# Volvo Youth Worlds - Kingston July 12-21



## Waymar83 (Jun 5, 2006)

I'll be not too far away so I'm thinking about going...Any one been to one of these before?

Welcome - Volvo Youth Sailing ISAF World Championship Kingston, Ontario, Canada July 12-21, 2007


----------



## paulk (Jun 2, 2000)

Have been to two Kingston Olympic Race Weeks (CORK) not exactly the same thing, but the town and facilities in Kingston are great. We typically had 20-knot breezes all day every day. We ended up one night trading shots of vodka with a Russian crew...


----------



## Waymar83 (Jun 5, 2006)

Paulk,

Trying to keep up with Russians and Vodka  

How much can you see from shore? Our boat is up on the hard and I don't think I'll put it in for that (plus I have'nt sailed in almost two years).I'd rather be a spectator or deckhand...

The are advertising spectator boats


----------



## Valiente (Jun 16, 2006)

I'm editing this article today for our club newsletter:

*VOLVO Youth Sailing ISAF World Championship*

From July 12-21, 2007, over 200 of the best youth sailors in the world will be competing in Kingston, Ontario. The 37th ISAF youth championship will take place at Portsmouth Harbour, the home of CORK. Over 50 countries will be competing. This is only the 3rd time that Canada has hosted this prestigious event:

The list of entrants is truly amazing with athletes coming from every continent - Europe, Japan, North America, South America, Central America, Africa, Australia - the list of goes on and on and NYC has a presence there. Alanna Foscarini and Alison Ludzki - born and bred through our Junior Sailing program will represent Canada as the girl's double handed entry in the 29er They join Nick Kroeger (Hull) and Pete Soosalu (Ottawa), boys double handed in the 29er, Robert Davis (Kingston) Laser, Isabella Bertold (Vancouver) Radial, David Hayes (Toronto) RS:X board and Mark Pataky and Jon Scott (Vancouver) in the Hobie 16. David Hayes represented Canada at the 2006 event. As well as the seven Youth World titles up for grabs, the inter-nation competition is set to be as fierce as ever as Italy defens the Volvo Trophy.

Information given:
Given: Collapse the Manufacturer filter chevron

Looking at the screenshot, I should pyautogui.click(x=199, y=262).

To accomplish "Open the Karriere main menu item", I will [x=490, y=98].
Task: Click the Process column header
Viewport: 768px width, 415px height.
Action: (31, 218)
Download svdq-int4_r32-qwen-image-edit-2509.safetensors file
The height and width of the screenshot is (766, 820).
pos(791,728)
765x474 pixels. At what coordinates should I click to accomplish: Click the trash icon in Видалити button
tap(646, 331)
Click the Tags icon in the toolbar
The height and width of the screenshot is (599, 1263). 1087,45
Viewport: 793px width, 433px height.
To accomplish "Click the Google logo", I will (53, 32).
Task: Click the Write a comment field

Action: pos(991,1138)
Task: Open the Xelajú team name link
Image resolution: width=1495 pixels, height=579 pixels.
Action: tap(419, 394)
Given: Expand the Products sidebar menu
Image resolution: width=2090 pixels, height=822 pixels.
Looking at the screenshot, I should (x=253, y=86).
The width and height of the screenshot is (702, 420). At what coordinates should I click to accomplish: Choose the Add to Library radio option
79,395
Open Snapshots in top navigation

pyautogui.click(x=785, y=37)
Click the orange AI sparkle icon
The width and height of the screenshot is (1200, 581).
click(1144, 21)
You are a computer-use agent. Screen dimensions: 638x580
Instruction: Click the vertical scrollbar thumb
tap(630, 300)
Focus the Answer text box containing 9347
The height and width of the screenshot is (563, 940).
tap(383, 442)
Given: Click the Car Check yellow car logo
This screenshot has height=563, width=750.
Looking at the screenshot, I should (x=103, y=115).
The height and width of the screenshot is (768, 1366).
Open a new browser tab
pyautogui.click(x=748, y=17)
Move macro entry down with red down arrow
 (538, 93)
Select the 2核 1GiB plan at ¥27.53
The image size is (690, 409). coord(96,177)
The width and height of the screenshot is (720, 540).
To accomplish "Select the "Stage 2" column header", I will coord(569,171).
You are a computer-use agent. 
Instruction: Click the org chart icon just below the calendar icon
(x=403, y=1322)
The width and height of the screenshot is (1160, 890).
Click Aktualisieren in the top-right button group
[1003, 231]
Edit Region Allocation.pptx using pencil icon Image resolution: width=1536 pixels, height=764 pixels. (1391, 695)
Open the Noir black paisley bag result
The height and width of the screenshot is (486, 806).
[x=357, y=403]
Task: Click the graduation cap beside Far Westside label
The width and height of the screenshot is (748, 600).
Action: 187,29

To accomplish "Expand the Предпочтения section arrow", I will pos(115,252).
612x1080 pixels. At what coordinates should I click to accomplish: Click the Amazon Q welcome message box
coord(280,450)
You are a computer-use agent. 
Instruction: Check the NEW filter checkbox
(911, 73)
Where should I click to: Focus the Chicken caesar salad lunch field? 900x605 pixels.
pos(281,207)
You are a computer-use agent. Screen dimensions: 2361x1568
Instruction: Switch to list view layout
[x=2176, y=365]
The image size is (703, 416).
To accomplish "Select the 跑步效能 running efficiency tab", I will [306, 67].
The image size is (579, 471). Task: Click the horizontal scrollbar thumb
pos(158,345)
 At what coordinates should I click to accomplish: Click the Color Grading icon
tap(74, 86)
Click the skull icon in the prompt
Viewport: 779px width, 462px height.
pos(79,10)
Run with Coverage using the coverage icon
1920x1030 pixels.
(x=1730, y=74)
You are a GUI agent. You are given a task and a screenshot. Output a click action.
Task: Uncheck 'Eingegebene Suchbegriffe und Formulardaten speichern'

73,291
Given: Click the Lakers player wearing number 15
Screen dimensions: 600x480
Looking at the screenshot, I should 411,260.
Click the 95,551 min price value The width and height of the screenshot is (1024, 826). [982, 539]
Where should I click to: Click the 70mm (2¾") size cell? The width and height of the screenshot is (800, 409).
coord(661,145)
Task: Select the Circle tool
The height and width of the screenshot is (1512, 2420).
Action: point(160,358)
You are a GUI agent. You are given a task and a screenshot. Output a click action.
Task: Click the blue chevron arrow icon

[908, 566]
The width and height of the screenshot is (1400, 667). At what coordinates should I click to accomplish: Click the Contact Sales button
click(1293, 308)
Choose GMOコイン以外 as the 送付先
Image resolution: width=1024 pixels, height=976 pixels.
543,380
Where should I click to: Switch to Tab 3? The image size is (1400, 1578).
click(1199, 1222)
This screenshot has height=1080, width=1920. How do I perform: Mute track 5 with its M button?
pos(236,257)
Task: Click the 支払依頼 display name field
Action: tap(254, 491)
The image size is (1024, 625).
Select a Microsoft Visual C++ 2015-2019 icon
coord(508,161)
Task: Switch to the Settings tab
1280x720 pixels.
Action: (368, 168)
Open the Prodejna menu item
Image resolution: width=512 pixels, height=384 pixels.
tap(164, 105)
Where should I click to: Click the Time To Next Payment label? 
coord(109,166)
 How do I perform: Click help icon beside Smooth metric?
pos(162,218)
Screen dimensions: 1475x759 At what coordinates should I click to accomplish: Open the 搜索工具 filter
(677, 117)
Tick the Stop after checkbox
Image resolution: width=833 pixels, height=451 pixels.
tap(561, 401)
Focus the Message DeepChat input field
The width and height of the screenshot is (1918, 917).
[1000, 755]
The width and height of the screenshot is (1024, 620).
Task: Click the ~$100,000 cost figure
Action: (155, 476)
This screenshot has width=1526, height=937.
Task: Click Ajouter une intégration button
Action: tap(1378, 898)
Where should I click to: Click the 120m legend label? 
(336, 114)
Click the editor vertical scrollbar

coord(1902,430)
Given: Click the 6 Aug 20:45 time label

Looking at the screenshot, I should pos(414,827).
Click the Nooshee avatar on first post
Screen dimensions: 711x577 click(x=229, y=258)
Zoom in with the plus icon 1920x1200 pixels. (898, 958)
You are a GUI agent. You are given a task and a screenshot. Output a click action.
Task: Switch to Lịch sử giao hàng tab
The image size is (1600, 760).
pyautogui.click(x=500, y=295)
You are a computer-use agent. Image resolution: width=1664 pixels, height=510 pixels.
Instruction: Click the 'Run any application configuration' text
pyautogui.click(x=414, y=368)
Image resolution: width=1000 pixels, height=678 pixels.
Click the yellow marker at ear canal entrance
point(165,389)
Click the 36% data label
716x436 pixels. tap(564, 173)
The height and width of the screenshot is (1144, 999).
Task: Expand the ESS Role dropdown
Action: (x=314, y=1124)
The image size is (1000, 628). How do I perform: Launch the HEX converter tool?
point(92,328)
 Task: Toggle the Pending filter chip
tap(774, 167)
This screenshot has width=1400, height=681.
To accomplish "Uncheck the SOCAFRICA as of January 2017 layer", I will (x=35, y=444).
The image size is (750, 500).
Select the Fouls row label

Problem to work on: Can you extract, word for word, the part of the sailing thread starting at "Welcome - Volvo" and ending at "a Russian crew..."? The items are separate material, unrelated to the sailing thread.

Task solution:
Welcome - Volvo Youth Sailing ISAF World Championship Kingston, Ontario, Canada July 12-21, 2007


----------



## paulk (Jun 2, 2000)

Have been to two Kingston Olympic Race Weeks (CORK) not exactly the same thing, but the town and facilities in Kingston are great. We typically had 20-knot breezes all day every day. We ended up one night trading shots of vodka with a Russian crew...